Lourt April 14, 2015 - 16:30


welche Art Liquid Smoke verwendest du? Mit Wasser oder auf Ölbasis? Konzentriert? Mit Zusätzen oder ohne?

Mihl April 14, 2015 - 17:53

Hallo Lourt, dieses. verwende ich. Inhaltsstoffe stehen auf der Seite.

Lourt April 27, 2015 - 18:08

Danke, hatte dann zufällig schon das gleiche Produkt gekauft. Ist allerdings noch nicht da.

Kira April 10, 2012 - 11:37

What brand is the chorizo you used? I’ve been having a hard time finding chorizo in Bremen :(

Mihl April 10, 2012 - 15:10

I am sorry I thought I posted a link! (I updated it! You can order online.) It’s Wheaty Gran Chorizo by Topas.

Andrea March 26, 2012 - 16:47

Looks great! The chorizo we buy is from Trader Joe’s. It’s really good, but the opposite of firm, it just crumbles when you unwrap it. Worth a try? Or should I use something more of a Bratwurst type smoked sausage?
I’m afraid Pistachio butter would be too dear! I just bought a bag with shells for $8 because my husband loves them as a snack. We used to get them for $4 for 450grams.

Mihl March 26, 2012 - 17:11

Hi Andrea, I think the recipe is pretty flexible. Both sausages probably would be fine! And any nut butter is good here, too. We’ve made this with hazelnut and üpeanut butter, too. It tastes a little different but not that much.

Andrea March 27, 2012 - 00:20

Yes, I made lots of changes based on what i had on hand. It still came out really yummy! My husband loved it, he’s a big pasta fan. Thanks!

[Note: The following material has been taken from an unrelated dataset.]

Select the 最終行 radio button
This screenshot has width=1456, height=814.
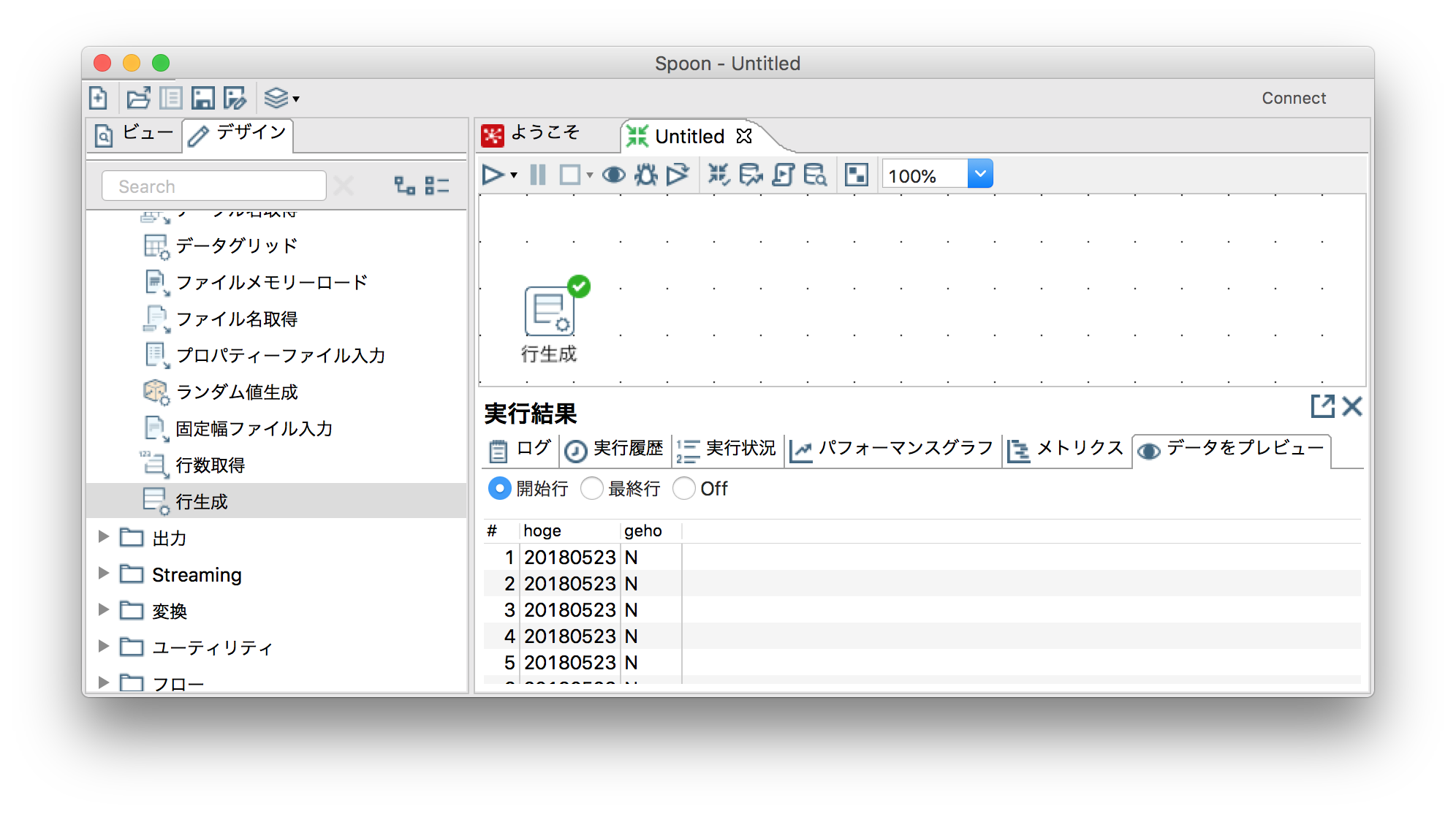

Jesse @ Happy Go Lucky Vegan March 21, 2012 - 20:35

I made krautfleckle (sp?) the other day — which was similar to this. But I like your recipe even better. Will definitely have to try it!

andrea devon March 21, 2012 - 19:33

I’ll cook, I have to blog later…. I’ve said that so many times that my boyfriend stopped giving me weird looks about it. I know how you feel! I love the idea of pistachio nut butter. yums.

Erin March 19, 2012 - 18:04

Sounds really delicious, with the chipotle and smoked paprika!

This American Bite March 15, 2012 - 19:47

Ooh… looking good! Looks very very good!

Bianca- Vegan Crunk March 9, 2012 - 17:40

Now you need to get P to come off his recipe for pistachio butter! That sounds awesome. That sausage looks great too. The vegan chorizo sold around here is kinda soft and mushy. I recently tried a German chorizo sausage (ordered from Vegan Essentials), and it was all firm and yummy. But it was very small, like snack-sized. I wish I could find a bigger one to use for this recipe. I guess I could just make my own using a steamed sausage recipe.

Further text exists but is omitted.